### Exercise brief
Nothing more is wanted than an exact repeat of the data below.

### Entries provided

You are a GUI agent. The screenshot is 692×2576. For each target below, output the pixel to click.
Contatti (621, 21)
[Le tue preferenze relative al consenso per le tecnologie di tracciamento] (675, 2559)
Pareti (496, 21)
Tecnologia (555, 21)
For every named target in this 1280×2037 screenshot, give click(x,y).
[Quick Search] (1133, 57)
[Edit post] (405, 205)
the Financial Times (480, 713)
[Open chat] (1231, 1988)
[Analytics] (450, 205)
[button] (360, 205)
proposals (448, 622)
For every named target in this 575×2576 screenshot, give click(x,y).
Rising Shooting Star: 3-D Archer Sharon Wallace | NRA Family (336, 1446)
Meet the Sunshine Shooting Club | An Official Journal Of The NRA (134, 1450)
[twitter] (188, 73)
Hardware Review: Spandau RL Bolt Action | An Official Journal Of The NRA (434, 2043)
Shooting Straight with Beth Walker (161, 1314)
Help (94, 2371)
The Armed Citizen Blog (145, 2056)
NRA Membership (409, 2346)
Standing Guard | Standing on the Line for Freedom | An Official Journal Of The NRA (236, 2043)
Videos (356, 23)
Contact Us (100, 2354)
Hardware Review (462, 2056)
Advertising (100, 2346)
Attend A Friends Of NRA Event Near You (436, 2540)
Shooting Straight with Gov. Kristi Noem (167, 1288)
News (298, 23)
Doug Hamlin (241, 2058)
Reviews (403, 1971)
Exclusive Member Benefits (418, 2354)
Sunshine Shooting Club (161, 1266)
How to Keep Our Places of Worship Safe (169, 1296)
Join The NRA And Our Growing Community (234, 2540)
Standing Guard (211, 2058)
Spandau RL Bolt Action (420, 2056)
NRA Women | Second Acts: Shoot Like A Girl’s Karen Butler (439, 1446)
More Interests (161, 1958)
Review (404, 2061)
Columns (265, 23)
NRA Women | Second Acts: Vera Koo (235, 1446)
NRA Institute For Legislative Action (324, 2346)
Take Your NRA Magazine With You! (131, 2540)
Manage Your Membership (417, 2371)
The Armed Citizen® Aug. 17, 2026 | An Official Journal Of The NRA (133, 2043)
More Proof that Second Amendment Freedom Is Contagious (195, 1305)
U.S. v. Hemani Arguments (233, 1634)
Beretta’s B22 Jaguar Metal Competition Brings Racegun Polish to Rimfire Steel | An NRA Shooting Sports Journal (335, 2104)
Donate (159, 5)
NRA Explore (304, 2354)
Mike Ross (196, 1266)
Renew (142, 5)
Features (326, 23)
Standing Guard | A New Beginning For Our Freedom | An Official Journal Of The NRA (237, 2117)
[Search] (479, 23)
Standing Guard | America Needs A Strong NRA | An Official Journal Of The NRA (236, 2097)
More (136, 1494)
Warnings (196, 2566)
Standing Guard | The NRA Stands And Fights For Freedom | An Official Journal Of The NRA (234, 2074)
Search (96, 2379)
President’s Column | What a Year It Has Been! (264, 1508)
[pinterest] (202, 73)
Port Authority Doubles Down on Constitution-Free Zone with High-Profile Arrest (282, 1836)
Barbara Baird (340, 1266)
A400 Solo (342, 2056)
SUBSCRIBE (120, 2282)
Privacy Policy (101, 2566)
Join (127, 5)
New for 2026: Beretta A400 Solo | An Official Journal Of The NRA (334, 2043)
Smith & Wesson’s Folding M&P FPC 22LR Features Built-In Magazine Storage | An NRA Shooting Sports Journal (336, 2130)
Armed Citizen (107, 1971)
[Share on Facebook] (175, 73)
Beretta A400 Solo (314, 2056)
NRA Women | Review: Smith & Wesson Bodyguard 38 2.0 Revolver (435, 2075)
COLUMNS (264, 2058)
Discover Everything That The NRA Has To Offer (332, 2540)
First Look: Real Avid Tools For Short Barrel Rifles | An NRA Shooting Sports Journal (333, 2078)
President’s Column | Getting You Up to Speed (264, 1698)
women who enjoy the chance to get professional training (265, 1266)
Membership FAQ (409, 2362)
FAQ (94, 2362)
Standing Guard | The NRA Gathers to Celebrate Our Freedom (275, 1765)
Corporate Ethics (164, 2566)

### Your solution
You are a GUI agent. The screenshot is 692×2576. For each target below, output the pixel to click.
Contatti (621, 21)
[Le tue preferenze relative al consenso per le tecnologie di tracciamento] (675, 2559)
Pareti (496, 21)
Tecnologia (555, 21)
For every named target in this 1280×2037 screenshot, give click(x,y).
[Quick Search] (1133, 57)
[Edit post] (405, 205)
the Financial Times (480, 713)
[Open chat] (1231, 1988)
[Analytics] (450, 205)
[button] (360, 205)
proposals (448, 622)
For every named target in this 575×2576 screenshot, give click(x,y).
Rising Shooting Star: 3-D Archer Sharon Wallace | NRA Family (336, 1446)
Meet the Sunshine Shooting Club | An Official Journal Of The NRA (134, 1450)
[twitter] (188, 73)
Hardware Review: Spandau RL Bolt Action | An Official Journal Of The NRA (434, 2043)
Shooting Straight with Beth Walker (161, 1314)
Help (94, 2371)
The Armed Citizen Blog (145, 2056)
NRA Membership (409, 2346)
Standing Guard | Standing on the Line for Freedom | An Official Journal Of The NRA (236, 2043)
Videos (356, 23)
Contact Us (100, 2354)
Hardware Review (462, 2056)
Advertising (100, 2346)
Attend A Friends Of NRA Event Near You (436, 2540)
Shooting Straight with Gov. Kristi Noem (167, 1288)
News (298, 23)
Doug Hamlin (241, 2058)
Reviews (403, 1971)
Exclusive Member Benefits (418, 2354)
Sunshine Shooting Club (161, 1266)
How to Keep Our Places of Worship Safe (169, 1296)
Join The NRA And Our Growing Community (234, 2540)
Standing Guard (211, 2058)
Spandau RL Bolt Action (420, 2056)
NRA Women | Second Acts: Shoot Like A Girl’s Karen Butler (439, 1446)
More Interests (161, 1958)
Review (404, 2061)
Columns (265, 23)
NRA Women | Second Acts: Vera Koo (235, 1446)
NRA Institute For Legislative Action (324, 2346)
Take Your NRA Magazine With You! (131, 2540)
Manage Your Membership (417, 2371)
The Armed Citizen® Aug. 17, 2026 | An Official Journal Of The NRA (133, 2043)
More Proof that Second Amendment Freedom Is Contagious (195, 1305)
U.S. v. Hemani Arguments (233, 1634)
Beretta’s B22 Jaguar Metal Competition Brings Racegun Polish to Rimfire Steel | An NRA Shooting Sports Journal (335, 2104)
Donate (159, 5)
NRA Explore (304, 2354)
Mike Ross (196, 1266)
Renew (142, 5)
Features (326, 23)
Standing Guard | A New Beginning For Our Freedom | An Official Journal Of The NRA (237, 2117)
[Search] (479, 23)
Standing Guard | America Needs A Strong NRA | An Official Journal Of The NRA (236, 2097)
More (136, 1494)
Warnings (196, 2566)
Standing Guard | The NRA Stands And Fights For Freedom | An Official Journal Of The NRA (234, 2074)
Search (96, 2379)
President’s Column | What a Year It Has Been! (264, 1508)
[pinterest] (202, 73)
Port Authority Doubles Down on Constitution-Free Zone with High-Profile Arrest (282, 1836)
Barbara Baird (340, 1266)
A400 Solo (342, 2056)
SUBSCRIBE (120, 2282)
Privacy Policy (101, 2566)
Join (127, 5)
New for 2026: Beretta A400 Solo | An Official Journal Of The NRA (334, 2043)
Smith & Wesson’s Folding M&P FPC 22LR Features Built-In Magazine Storage | An NRA Shooting Sports Journal (336, 2130)
Armed Citizen (107, 1971)
[Share on Facebook] (175, 73)
Beretta A400 Solo (314, 2056)
NRA Women | Review: Smith & Wesson Bodyguard 38 2.0 Revolver (435, 2075)
COLUMNS (264, 2058)
Discover Everything That The NRA Has To Offer (332, 2540)
First Look: Real Avid Tools For Short Barrel Rifles | An NRA Shooting Sports Journal (333, 2078)
President’s Column | Getting You Up to Speed (264, 1698)
women who enjoy the chance to get professional training (265, 1266)
Membership FAQ (409, 2362)
FAQ (94, 2362)
Standing Guard | The NRA Gathers to Celebrate Our Freedom (275, 1765)
Corporate Ethics (164, 2566)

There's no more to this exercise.